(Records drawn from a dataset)
————————
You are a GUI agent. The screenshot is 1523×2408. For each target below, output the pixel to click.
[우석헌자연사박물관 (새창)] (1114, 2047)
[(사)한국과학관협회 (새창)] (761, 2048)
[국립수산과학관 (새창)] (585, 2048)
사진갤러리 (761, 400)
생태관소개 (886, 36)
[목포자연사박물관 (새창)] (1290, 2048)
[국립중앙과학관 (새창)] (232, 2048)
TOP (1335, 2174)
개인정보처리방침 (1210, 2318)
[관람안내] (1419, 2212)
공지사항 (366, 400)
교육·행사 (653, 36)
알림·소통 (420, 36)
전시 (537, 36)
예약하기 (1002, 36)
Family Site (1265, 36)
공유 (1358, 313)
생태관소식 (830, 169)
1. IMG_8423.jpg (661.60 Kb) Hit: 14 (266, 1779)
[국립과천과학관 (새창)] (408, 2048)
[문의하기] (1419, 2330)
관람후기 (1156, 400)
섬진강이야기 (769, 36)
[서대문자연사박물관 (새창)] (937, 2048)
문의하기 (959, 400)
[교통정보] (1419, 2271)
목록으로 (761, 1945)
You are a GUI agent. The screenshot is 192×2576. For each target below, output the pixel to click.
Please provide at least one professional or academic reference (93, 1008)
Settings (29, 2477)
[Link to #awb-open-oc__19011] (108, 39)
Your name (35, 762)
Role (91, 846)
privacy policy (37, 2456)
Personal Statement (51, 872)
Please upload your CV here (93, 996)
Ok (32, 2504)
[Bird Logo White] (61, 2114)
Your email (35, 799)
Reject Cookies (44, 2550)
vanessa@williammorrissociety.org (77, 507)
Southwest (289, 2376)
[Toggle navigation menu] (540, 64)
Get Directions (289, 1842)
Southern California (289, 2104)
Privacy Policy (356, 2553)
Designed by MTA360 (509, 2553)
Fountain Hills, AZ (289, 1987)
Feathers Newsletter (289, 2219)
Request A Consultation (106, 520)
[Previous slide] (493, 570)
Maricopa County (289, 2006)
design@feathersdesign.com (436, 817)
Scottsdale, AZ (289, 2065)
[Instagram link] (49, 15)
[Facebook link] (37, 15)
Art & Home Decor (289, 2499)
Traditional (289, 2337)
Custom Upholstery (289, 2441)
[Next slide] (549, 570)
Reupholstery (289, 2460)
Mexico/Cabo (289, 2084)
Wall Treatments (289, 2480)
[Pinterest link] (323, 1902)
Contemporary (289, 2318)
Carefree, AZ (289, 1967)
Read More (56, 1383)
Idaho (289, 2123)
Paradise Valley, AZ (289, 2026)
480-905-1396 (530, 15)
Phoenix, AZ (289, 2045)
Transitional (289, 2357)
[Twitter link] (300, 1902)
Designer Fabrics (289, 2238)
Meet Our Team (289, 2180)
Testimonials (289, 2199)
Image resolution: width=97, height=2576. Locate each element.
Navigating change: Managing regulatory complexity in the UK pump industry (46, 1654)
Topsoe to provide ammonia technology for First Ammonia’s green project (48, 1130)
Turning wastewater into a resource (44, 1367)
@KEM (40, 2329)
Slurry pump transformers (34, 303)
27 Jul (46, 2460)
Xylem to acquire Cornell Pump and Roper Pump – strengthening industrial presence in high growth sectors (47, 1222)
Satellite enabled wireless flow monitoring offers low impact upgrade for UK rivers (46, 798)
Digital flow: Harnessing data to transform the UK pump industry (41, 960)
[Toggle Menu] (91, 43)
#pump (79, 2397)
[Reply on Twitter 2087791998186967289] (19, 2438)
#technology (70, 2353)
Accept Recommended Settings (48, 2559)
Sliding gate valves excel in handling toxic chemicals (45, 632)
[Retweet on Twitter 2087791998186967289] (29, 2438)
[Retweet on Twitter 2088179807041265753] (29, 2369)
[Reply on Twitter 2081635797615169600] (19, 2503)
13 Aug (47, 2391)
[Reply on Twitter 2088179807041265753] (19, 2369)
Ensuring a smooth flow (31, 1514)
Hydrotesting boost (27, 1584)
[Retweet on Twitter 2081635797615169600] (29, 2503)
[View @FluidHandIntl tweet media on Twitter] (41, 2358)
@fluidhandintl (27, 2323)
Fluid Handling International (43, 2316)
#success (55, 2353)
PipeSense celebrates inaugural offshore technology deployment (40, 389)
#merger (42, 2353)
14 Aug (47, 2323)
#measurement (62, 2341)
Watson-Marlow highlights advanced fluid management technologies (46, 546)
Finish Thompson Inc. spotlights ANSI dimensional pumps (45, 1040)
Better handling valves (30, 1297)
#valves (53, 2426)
————————
PROBLEM TO WORK ON: What is wanted is every line from the first line of the entries through the line that contains "Contemporary (289, 2318)", given again exactly.

EXERCISE RESPONSE:
You are a GUI agent. The screenshot is 1523×2408. For each target below, output the pixel to click.
[우석헌자연사박물관 (새창)] (1114, 2047)
[(사)한국과학관협회 (새창)] (761, 2048)
[국립수산과학관 (새창)] (585, 2048)
사진갤러리 (761, 400)
생태관소개 (886, 36)
[목포자연사박물관 (새창)] (1290, 2048)
[국립중앙과학관 (새창)] (232, 2048)
TOP (1335, 2174)
개인정보처리방침 (1210, 2318)
[관람안내] (1419, 2212)
공지사항 (366, 400)
교육·행사 (653, 36)
알림·소통 (420, 36)
전시 (537, 36)
예약하기 (1002, 36)
Family Site (1265, 36)
공유 (1358, 313)
생태관소식 (830, 169)
1. IMG_8423.jpg (661.60 Kb) Hit: 14 (266, 1779)
[국립과천과학관 (새창)] (408, 2048)
[문의하기] (1419, 2330)
관람후기 (1156, 400)
섬진강이야기 (769, 36)
[서대문자연사박물관 (새창)] (937, 2048)
문의하기 (959, 400)
[교통정보] (1419, 2271)
목록으로 (761, 1945)
You are a GUI agent. The screenshot is 192×2576. For each target below, output the pixel to click.
Please provide at least one professional or academic reference (93, 1008)
Settings (29, 2477)
[Link to #awb-open-oc__19011] (108, 39)
Your name (35, 762)
Role (91, 846)
privacy policy (37, 2456)
Personal Statement (51, 872)
Please upload your CV here (93, 996)
Ok (32, 2504)
[Bird Logo White] (61, 2114)
Your email (35, 799)
Reject Cookies (44, 2550)
vanessa@williammorrissociety.org (77, 507)
Southwest (289, 2376)
[Toggle navigation menu] (540, 64)
Get Directions (289, 1842)
Southern California (289, 2104)
Privacy Policy (356, 2553)
Designed by MTA360 (509, 2553)
Fountain Hills, AZ (289, 1987)
Feathers Newsletter (289, 2219)
Request A Consultation (106, 520)
[Previous slide] (493, 570)
Maricopa County (289, 2006)
design@feathersdesign.com (436, 817)
Scottsdale, AZ (289, 2065)
[Instagram link] (49, 15)
[Facebook link] (37, 15)
Art & Home Decor (289, 2499)
Traditional (289, 2337)
Custom Upholstery (289, 2441)
[Next slide] (549, 570)
Reupholstery (289, 2460)
Mexico/Cabo (289, 2084)
Wall Treatments (289, 2480)
[Pinterest link] (323, 1902)
Contemporary (289, 2318)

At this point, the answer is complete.